Data follows below. Repeat exactly the lines between the line holding "This screenshot has height=361, width=566." and the line holding "Screen dimensions: 514x362", inclusive, and nothing more; drop pictures.

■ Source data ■
══════════

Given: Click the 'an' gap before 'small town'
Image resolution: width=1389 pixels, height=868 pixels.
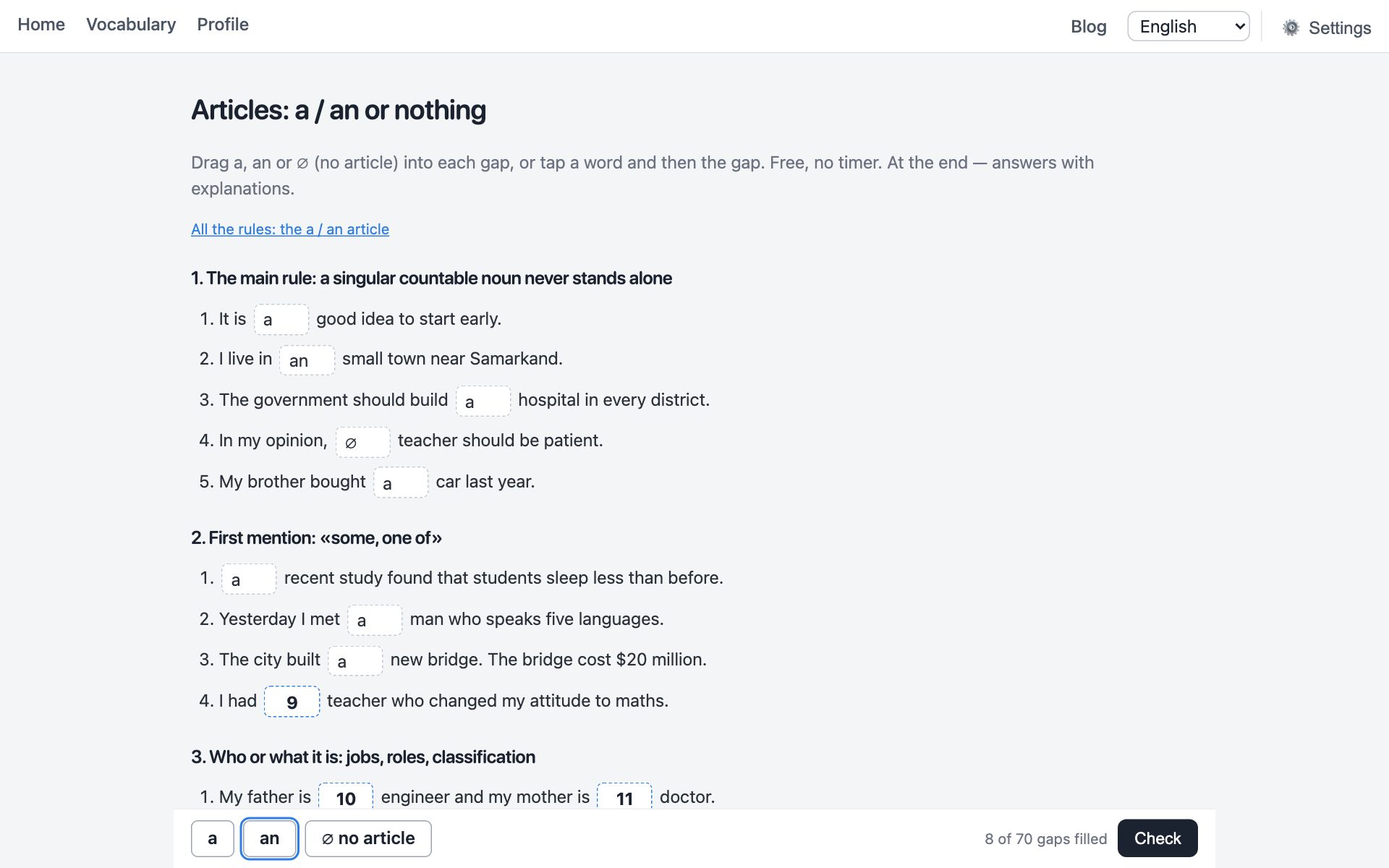Looking at the screenshot, I should pos(307,360).
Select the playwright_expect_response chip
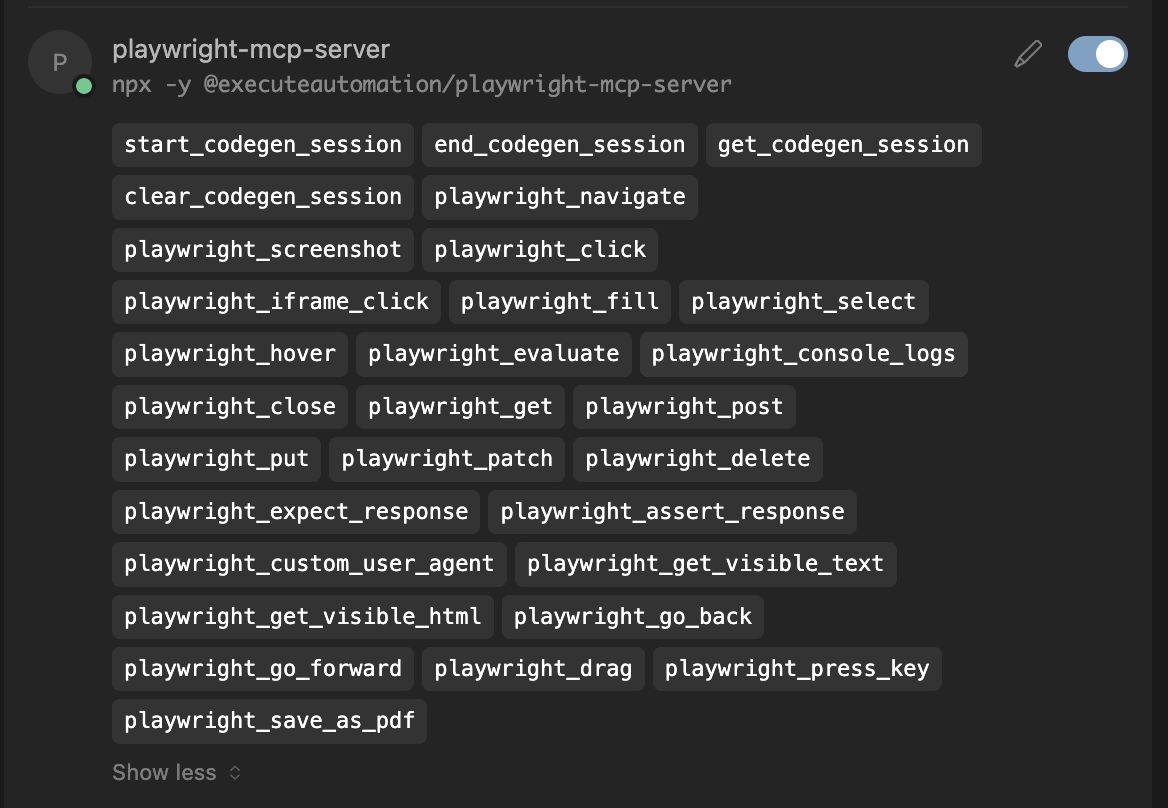 click(x=295, y=511)
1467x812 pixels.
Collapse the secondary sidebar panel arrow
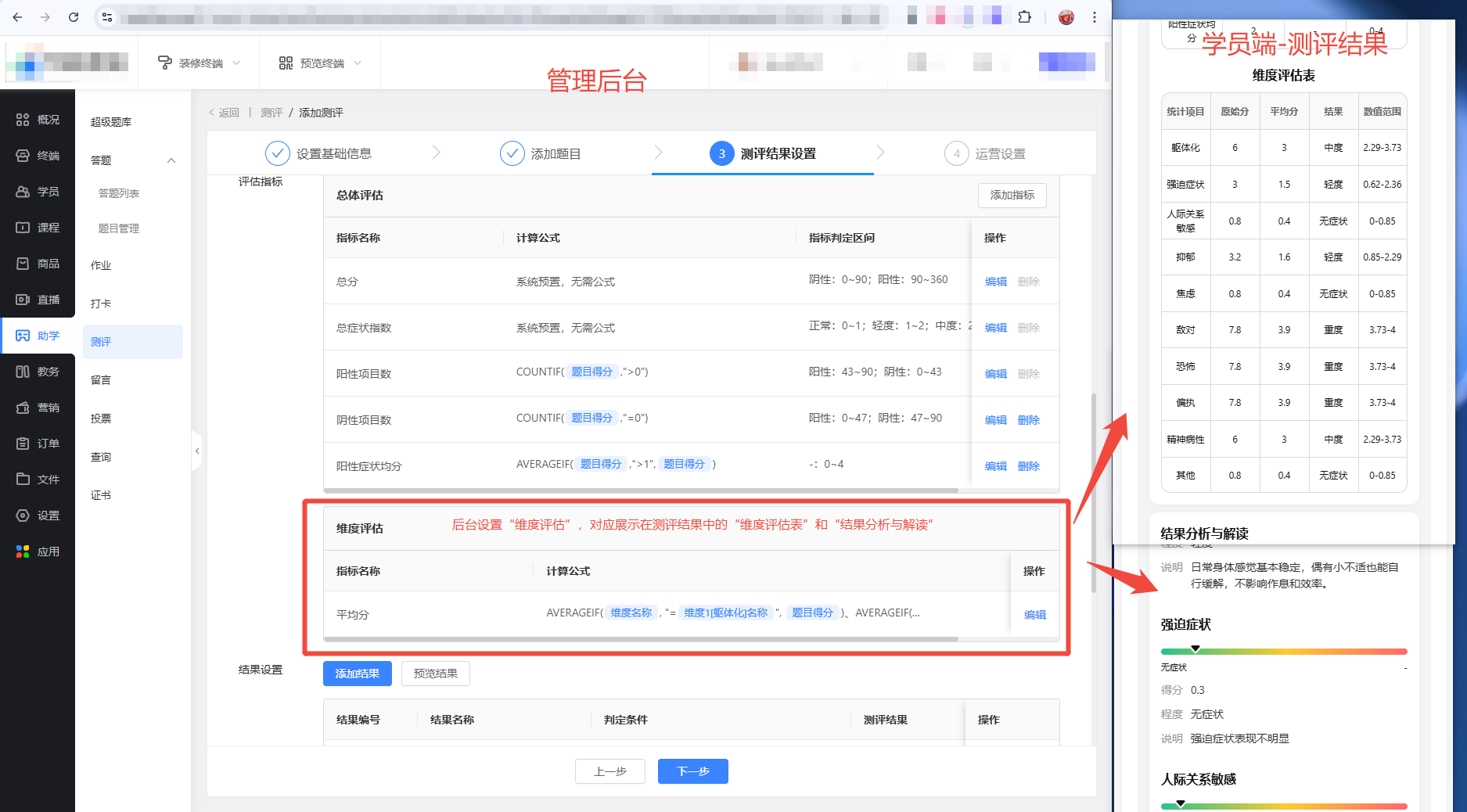coord(197,451)
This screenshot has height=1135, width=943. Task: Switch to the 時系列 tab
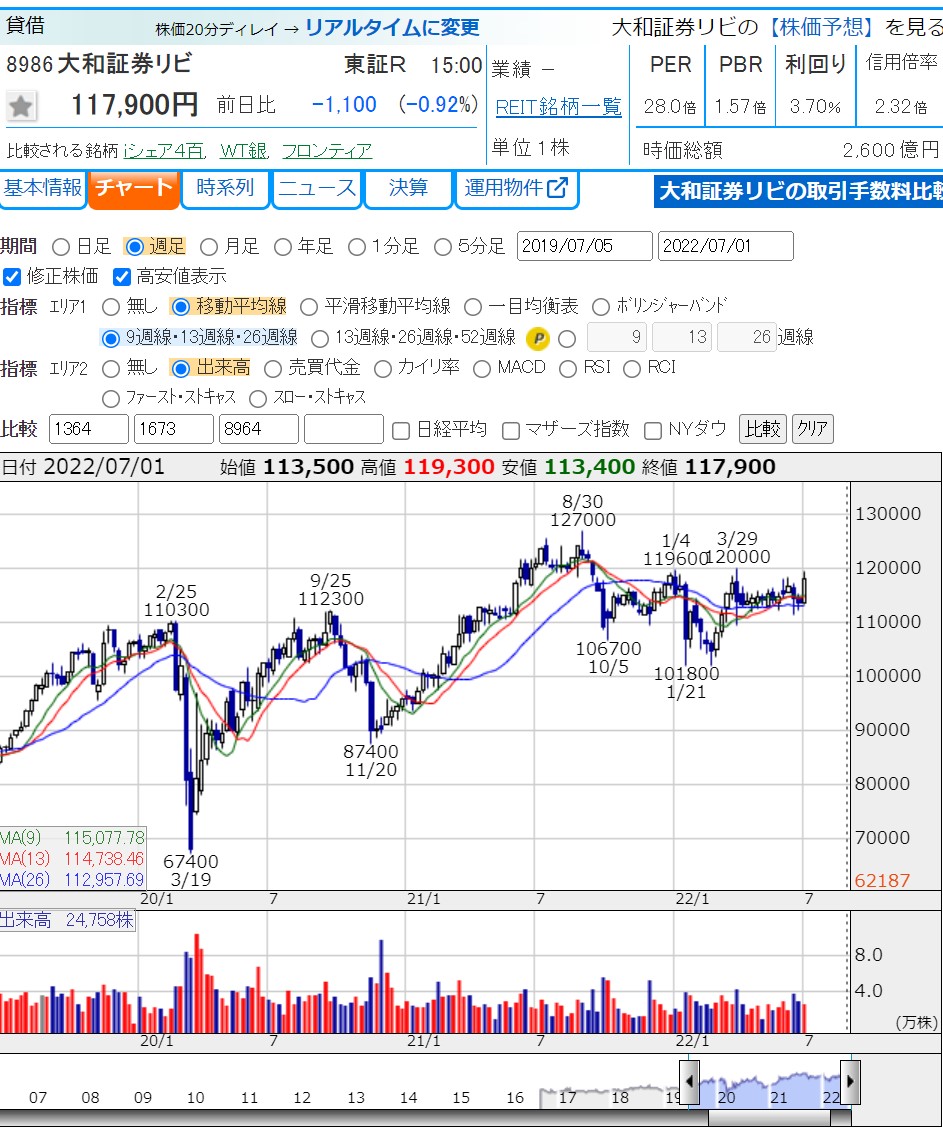pos(225,188)
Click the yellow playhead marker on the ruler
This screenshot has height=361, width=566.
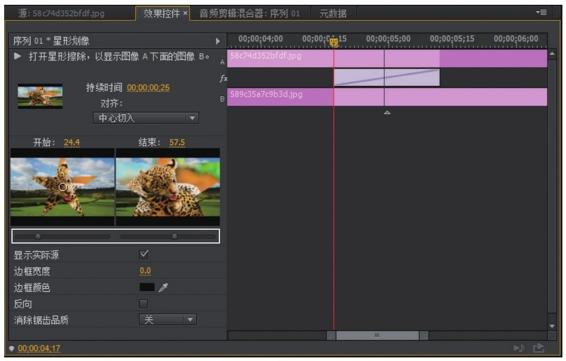coord(334,42)
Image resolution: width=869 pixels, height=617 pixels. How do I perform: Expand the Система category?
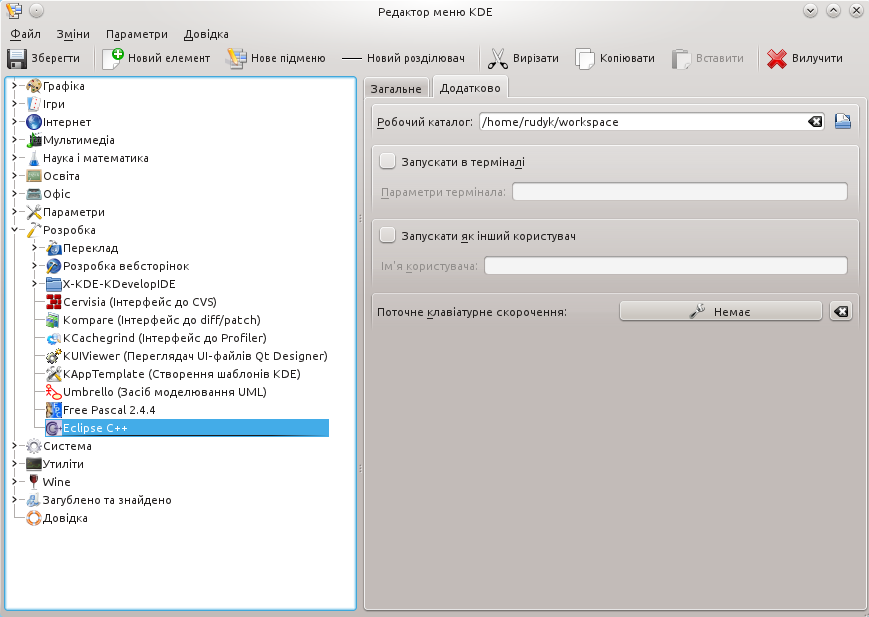pyautogui.click(x=15, y=446)
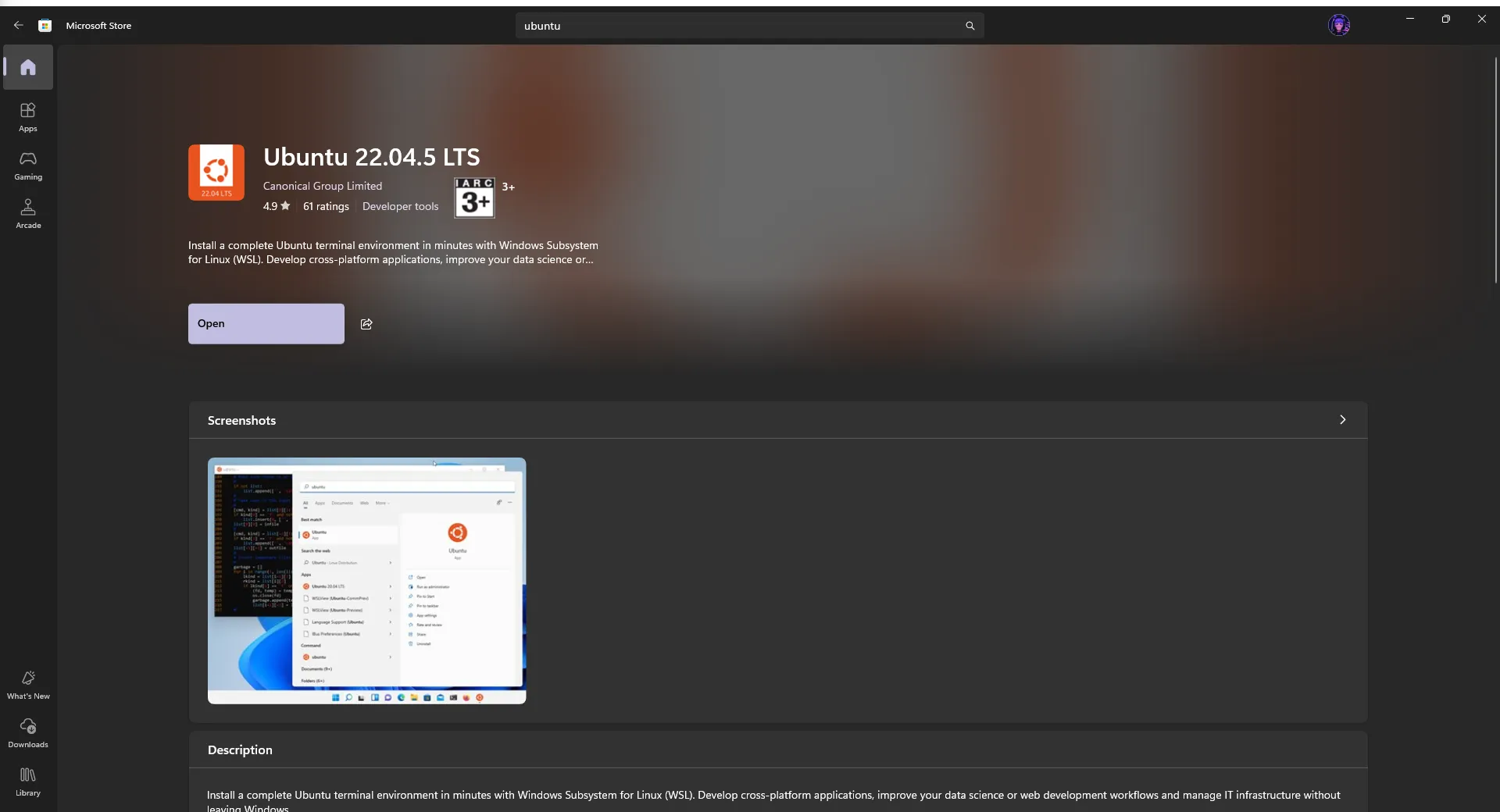Open the user profile avatar

(1339, 25)
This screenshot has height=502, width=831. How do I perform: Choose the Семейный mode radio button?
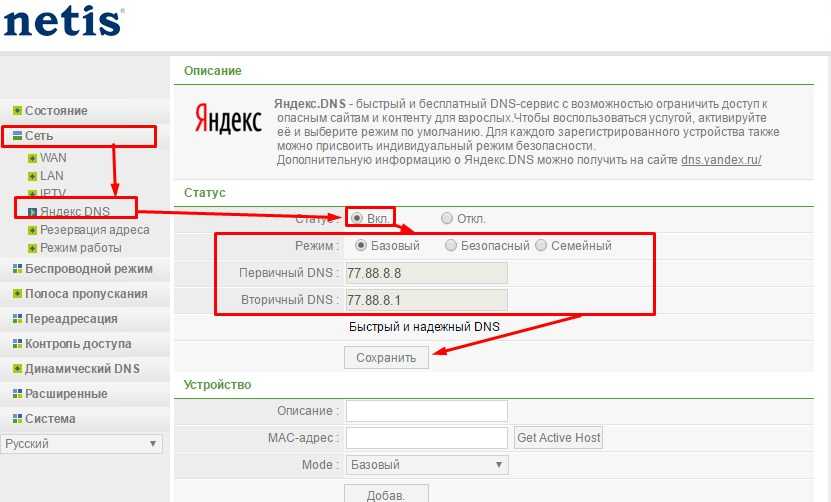[x=541, y=246]
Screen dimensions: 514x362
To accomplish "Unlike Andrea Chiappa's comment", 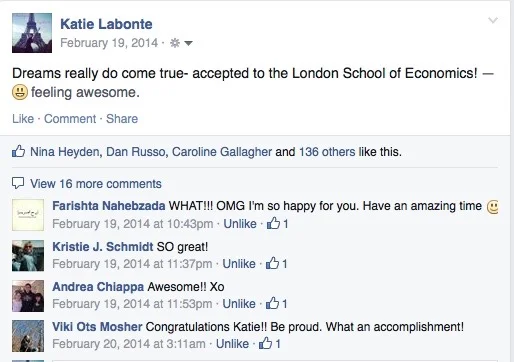I will tap(239, 304).
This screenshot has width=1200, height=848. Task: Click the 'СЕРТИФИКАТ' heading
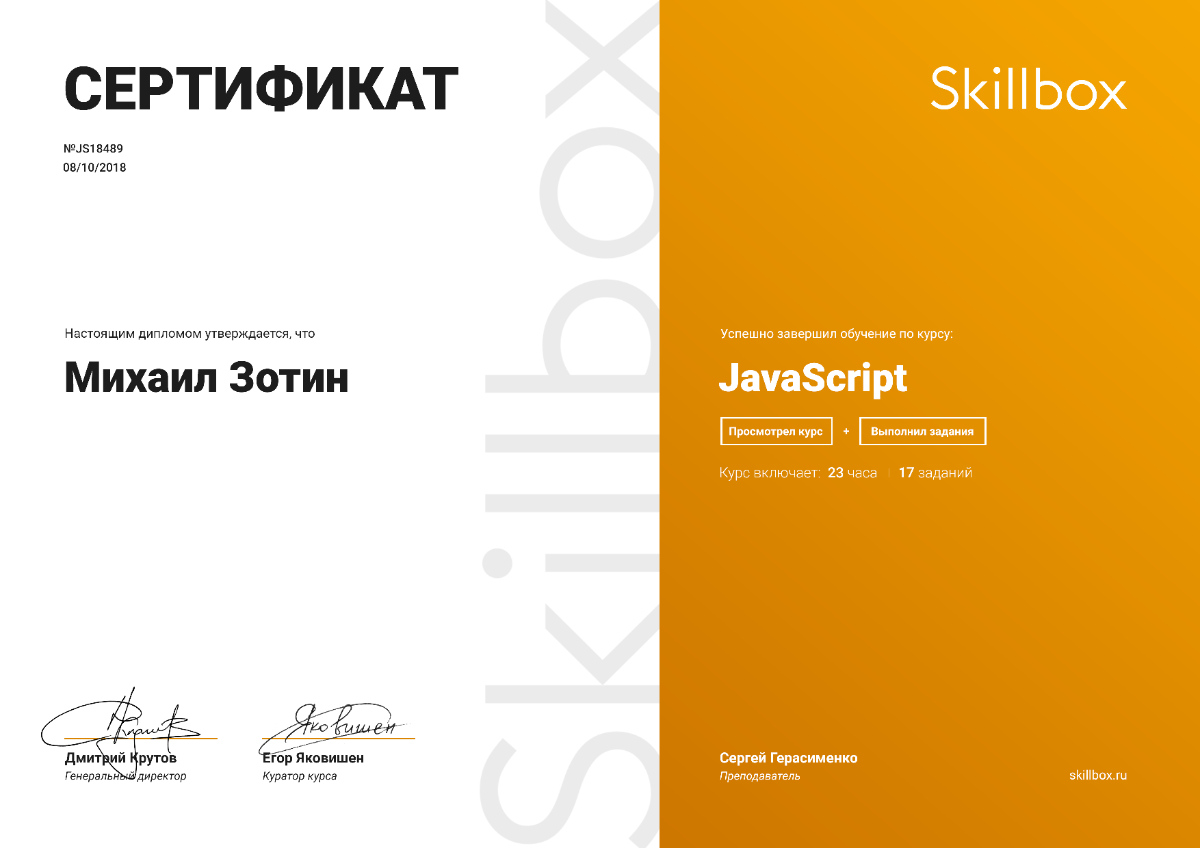pyautogui.click(x=262, y=88)
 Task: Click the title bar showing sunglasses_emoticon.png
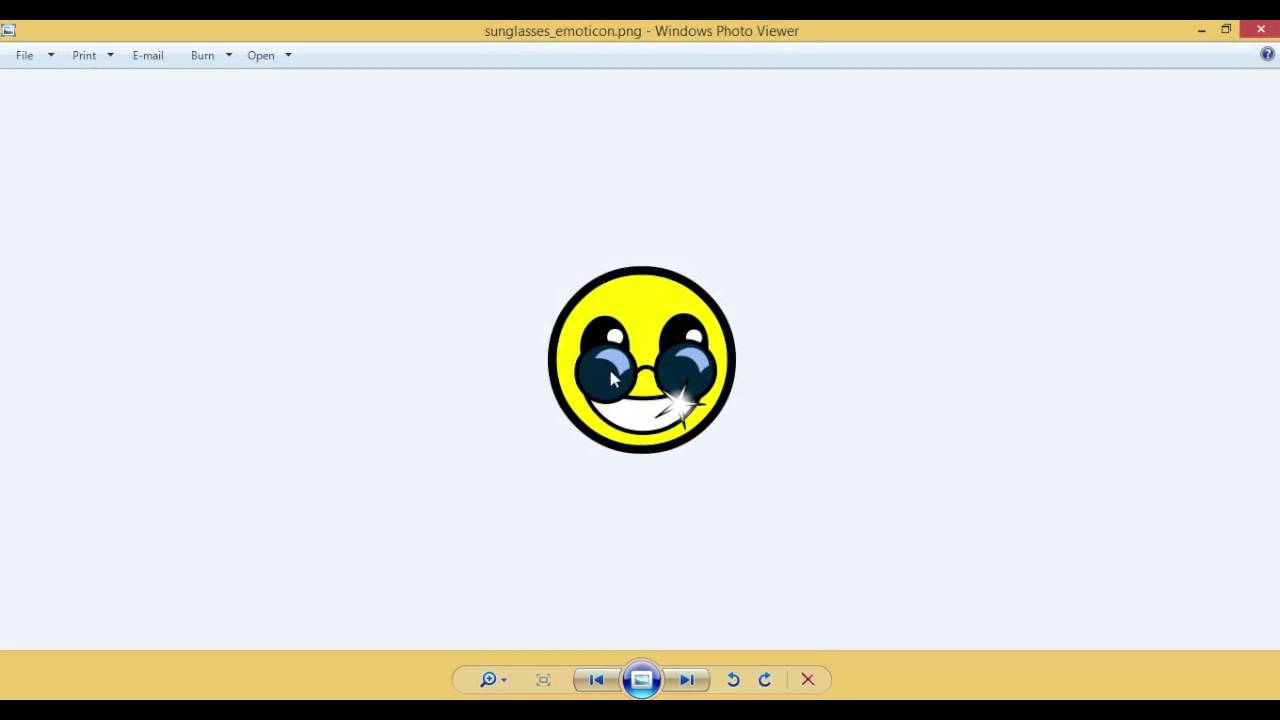pyautogui.click(x=641, y=31)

══════════

■ Exercise response ■
This screenshot has height=361, width=566.
coord(334,42)
Image resolution: width=869 pixels, height=617 pixels. How do I perform: Expand the Система category?
pyautogui.click(x=15, y=446)
Open the user profile avatar

(1339, 25)
This screenshot has height=502, width=831. How do I perform: Choose the Семейный mode radio button?
[x=541, y=246]
Screen dimensions: 514x362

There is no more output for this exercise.